Patients with congestive heart failure (CHF) can avoid frequent readmissions to hospitals and emergency departments (EDs) by being referred by their health care professional to Duke Health’s Heart Failure Same-Day Access Clinic, one of the first in the southern United States dedicated to CHF care.

A team comprising nurse practitioners, a nurse clinician, and a cardiologist provides intravenous medications, and the team members also help adjust medications, monitor fluid retention, and check respiratory function. Patients requiring more intensive care in the hospital can be referred from the clinic, often without involving the ED.

“Clinicians recognize that heart failure patients experience hospital readmissions or repeat ED visits at a rate higher than any population we work with,” says Zubin Eapen, MD, cardiologist and director of the clinic. “Duke Health found a way to pair same-day access with intensive care by opening this clinic in 2012.”

Providing efficient, focused care in a relaxed setting, the clinic is prepared for the most common presentations of CHF. Comfortable recliners, examination tables, televisions, and a central cardiac monitoring console offer a comfortable environment for patients and families.

“This clinic is best suited for low-risk, early stage heart failure,” says Eapen. “But we also see a lot of end-of-life patients in palliative care situations who need to get their medications adjusted quickly to preserve their quality of life.”

Most hospitals received lower reimbursements from Medicare during fiscal year 2016 because of patient readmissions within 30 days of discharge, according to Modern Healthcare. Of the 3,400 hospitals subject to the federal US Hospital Readmissions Reduction Program, 799 performed well enough to avoid penalties, according to the Centers for Medicare & Medicaid Services. Duke Health University Hospital has continued to avoid the financial penalty.

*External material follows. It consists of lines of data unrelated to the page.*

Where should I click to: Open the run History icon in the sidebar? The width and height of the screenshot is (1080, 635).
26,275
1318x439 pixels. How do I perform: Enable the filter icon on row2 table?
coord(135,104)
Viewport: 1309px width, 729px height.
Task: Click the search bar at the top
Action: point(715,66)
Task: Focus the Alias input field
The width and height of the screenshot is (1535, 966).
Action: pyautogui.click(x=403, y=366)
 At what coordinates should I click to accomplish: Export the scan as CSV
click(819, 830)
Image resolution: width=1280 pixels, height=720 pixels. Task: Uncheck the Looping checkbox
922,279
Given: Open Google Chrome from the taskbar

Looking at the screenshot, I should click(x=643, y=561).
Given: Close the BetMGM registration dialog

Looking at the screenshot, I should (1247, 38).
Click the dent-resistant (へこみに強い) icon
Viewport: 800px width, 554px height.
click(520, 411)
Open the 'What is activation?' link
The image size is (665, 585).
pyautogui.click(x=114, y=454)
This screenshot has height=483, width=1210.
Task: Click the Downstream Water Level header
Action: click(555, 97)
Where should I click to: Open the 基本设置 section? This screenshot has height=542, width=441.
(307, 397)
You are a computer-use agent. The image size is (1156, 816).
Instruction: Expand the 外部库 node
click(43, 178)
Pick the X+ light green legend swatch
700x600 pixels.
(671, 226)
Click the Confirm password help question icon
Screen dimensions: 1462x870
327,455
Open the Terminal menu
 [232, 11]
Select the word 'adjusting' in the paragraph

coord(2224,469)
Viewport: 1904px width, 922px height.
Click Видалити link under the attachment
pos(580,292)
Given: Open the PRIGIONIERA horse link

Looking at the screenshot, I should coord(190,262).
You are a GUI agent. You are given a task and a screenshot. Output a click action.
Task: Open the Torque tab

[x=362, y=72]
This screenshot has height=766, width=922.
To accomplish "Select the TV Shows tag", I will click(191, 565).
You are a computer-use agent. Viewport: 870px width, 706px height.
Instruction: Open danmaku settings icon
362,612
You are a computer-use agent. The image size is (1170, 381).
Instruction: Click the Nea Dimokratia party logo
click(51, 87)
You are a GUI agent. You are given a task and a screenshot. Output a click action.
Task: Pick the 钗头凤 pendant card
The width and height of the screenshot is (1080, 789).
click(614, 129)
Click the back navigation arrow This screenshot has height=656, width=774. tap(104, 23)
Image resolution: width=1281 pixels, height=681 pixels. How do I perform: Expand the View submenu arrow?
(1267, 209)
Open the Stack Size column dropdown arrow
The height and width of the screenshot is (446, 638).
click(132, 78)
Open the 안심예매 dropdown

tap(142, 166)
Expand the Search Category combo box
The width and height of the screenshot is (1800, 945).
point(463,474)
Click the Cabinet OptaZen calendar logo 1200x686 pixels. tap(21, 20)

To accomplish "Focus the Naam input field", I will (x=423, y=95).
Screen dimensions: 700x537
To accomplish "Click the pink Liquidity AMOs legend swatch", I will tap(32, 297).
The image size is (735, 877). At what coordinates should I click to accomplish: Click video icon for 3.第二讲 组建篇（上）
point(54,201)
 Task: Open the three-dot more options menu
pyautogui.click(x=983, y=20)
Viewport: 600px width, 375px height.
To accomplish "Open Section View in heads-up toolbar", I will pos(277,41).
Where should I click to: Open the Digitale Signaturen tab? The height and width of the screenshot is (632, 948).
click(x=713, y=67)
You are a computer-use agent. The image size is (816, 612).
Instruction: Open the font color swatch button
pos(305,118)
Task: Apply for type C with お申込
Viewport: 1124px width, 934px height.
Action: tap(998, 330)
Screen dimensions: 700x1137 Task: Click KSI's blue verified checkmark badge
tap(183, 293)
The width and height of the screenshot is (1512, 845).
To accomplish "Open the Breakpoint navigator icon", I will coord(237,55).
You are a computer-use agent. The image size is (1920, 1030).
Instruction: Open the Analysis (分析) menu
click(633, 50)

“Reducing readmissions is an area of intensive focus,” Eapen notes, adding that the clinic represents an initial step toward moving care into the community and away from hospitals. “We are already piloting CHF care in skilled nursing homes.”

The CHF clinic focuses on 3 patient groups:

  • Recently discharged patients requiring early follow-up
  • Patients with chronic disease needing frequent visits for medication adjustment, fluid monitoring, and care optimization
  • Patients referred by cardiology or primary care specialists with no options other than hospital admission or an ED visit

Unlike a walk-in urgent care clinic, health care professionals must refer patients or the patients must make appointments.

“It’s not a silver bullet,” Eapen cautions. “But our clinic uses a patient-centered approach to offer common sense care without requiring an ED visit or hospital admission.”